Second, an April 3, 1926, anti-liquor article in the Courier that uses Oscar as its main example of how avoiding drink leads to success:
One of the outstanding characters of the diamond who shuns liquor is that great and colorful king of the diamond, Oscar Charleston, fielder supreme, the peer of whom is yet to be located. Year after year Oscar has gone on piling up achievements which make him a place in the hall of fame of Negro baseball for all time, aiding the game by his clean and sane method of living and playing the game. The answer is plain. Oscar could not have maintained such a remarkable record of performance if he had been a drinker, and this, we think, is one of the greatest factors of his success.
Dizzy Dismukes, too, we are told, also is a non-drinker. By contrast, the author argues, alcoholism drove former Charleston teammates Specs Clark and Jimmy Lyons out of baseball.

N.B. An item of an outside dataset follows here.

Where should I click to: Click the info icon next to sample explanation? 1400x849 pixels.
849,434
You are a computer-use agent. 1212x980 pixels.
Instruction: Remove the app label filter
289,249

Dismukes and Charleston seem to have been friends. Charleston’s photo album contains a number of photos of his wife Jane with Dizzy’s wife in Cuba. Teetotaling may have been one thing that bonded the two men.
One hundred years ago, in all likelihood, Oscar Charleston met the young woman who would be his first wife. She had the unpromising name of Hazel Grubbs, but her family was one of black Indianapolis’s best.

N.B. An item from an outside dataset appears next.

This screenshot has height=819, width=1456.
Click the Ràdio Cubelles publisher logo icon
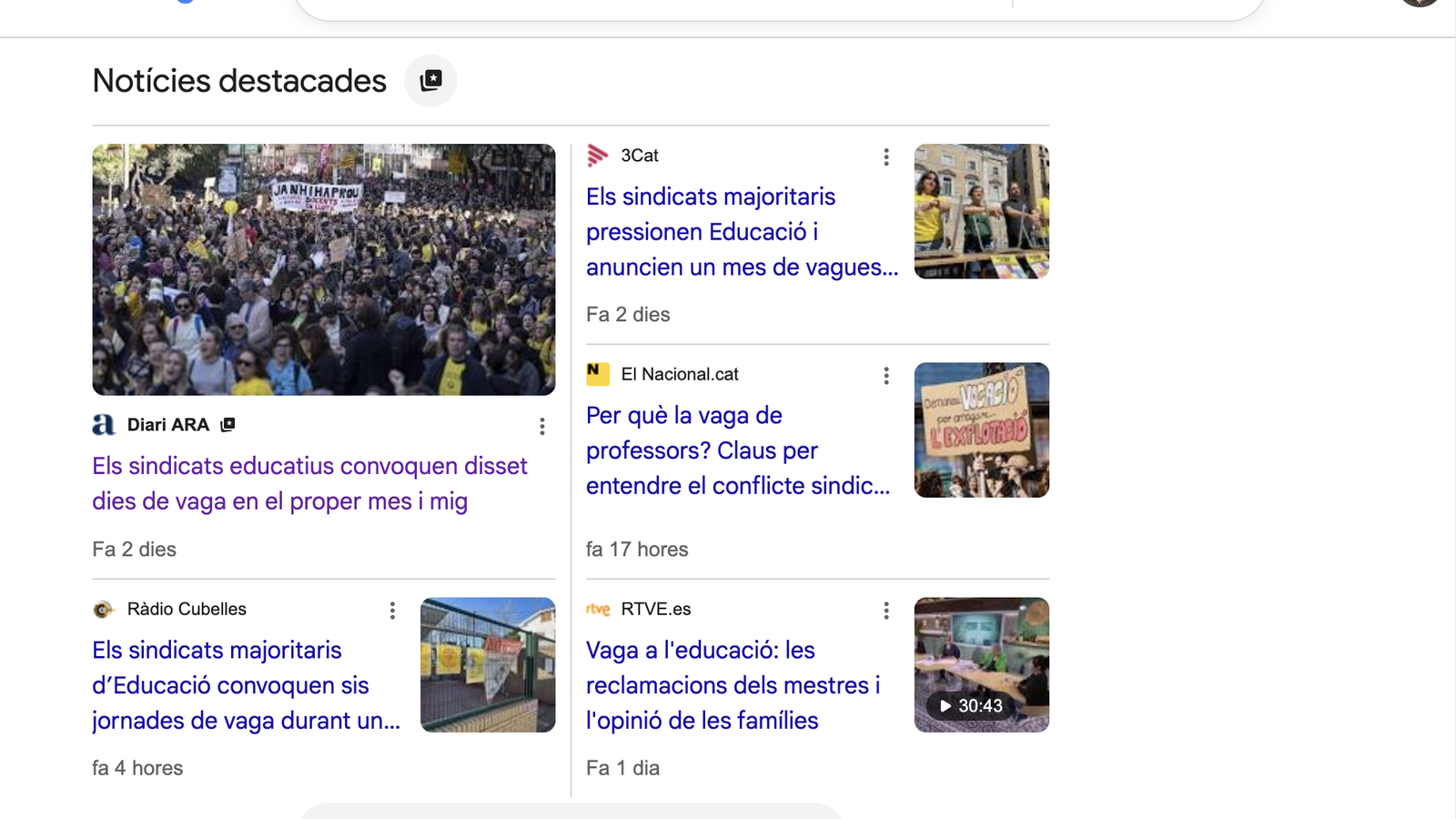(x=102, y=609)

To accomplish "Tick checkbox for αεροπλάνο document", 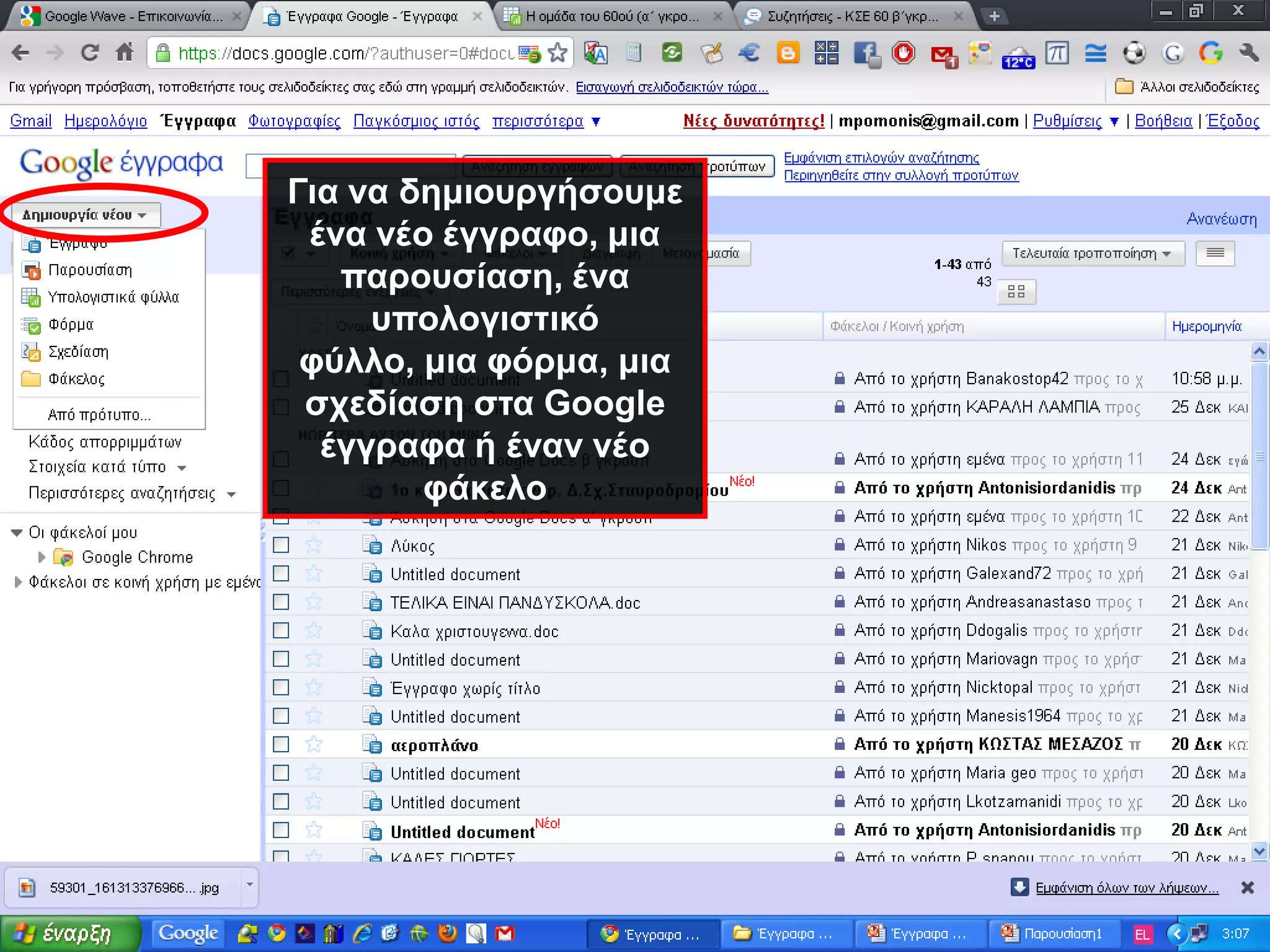I will (281, 744).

Her father was William E. Grubbs, highly respected principal at Public School No. 42. William was called “professor” by those who knew him. He had a bachelor’s degree from Butler University and taught mathematics for a while at Tuskegee Institute, where he attracted the notice of Booker T. Washington. Like Washington, William believed in self-help, education, and civil society. He played the viola, among other instruments. Director of the Boys Club Orchestra of North Indianapolis, leader of YMCA membership and war-bond drives, active member of the First Baptist Church, he was not only a civic leader but a good-humored man, too, possessing “the ready capacity to shunt aside for a time the cares of work in favor of a good laugh.”
Hazel’s mother, Alberta, was just as energetic and highly respected as William. Her life centered around music. She taught piano out of the Grubbs’s home on 25th Street (it’s gone now, by the way, and I think it’s safe to say that the neighborhood no longer is home to ambitious bourgeois families), often directed musical performances around the city, and served as the organist at her church. She also sang and acted. The papers made frequent mention of her advanced musical abilities. In August 1918, she played before a Chautauqua audience of 5,000 in Rush County. This was a very talented woman.
By 1916, Hazel had followed in her mother’s footsteps. She often played piano for her father’s boys’ orchestra and took part in other performances as both a pianist and vocalist—at banquets given by the Ethical Culture Society, for example, and for the Shiloh Baptist Church’s Booker T. Washington Musicale.
Hazel was clearly no cleat-chaser. So how did she meet Oscar? The Grubbses didn’t live too far away from the Charlestons, but their home was a mile or so north of the Charlestons’ immediate neighborhood. They were clearly of a different social class. And at a time when baseball was still considered mildly disreputable, it would be somewhat surprising to learn that they were big fans. I suppose the Indianapolis black community wasn’t all that big. Oscar could have run into Hazel or her parents in any number of ways. Still…
Oscar and Hazel were married on January 9, 1917. So much silence surrounds the event that one wonders about the circumstances. The black press didn’t mention the marriage at all (although I haven’t yet been able to check the Freeman). Hazel was seventeen or eighteen at most—a young age for a bride even at that time, and especially young for an upwardly mobile, socially prominent family like the Grubbses. The eighth-grade-educated, ballplaying, grocery-clerking (that was his offseason job after the close of the 1916 season) Oscar couldn’t have fit William and Alberta’s preconception of what Hazel’s husband ought to be.
How and why these two people got together is a mystery.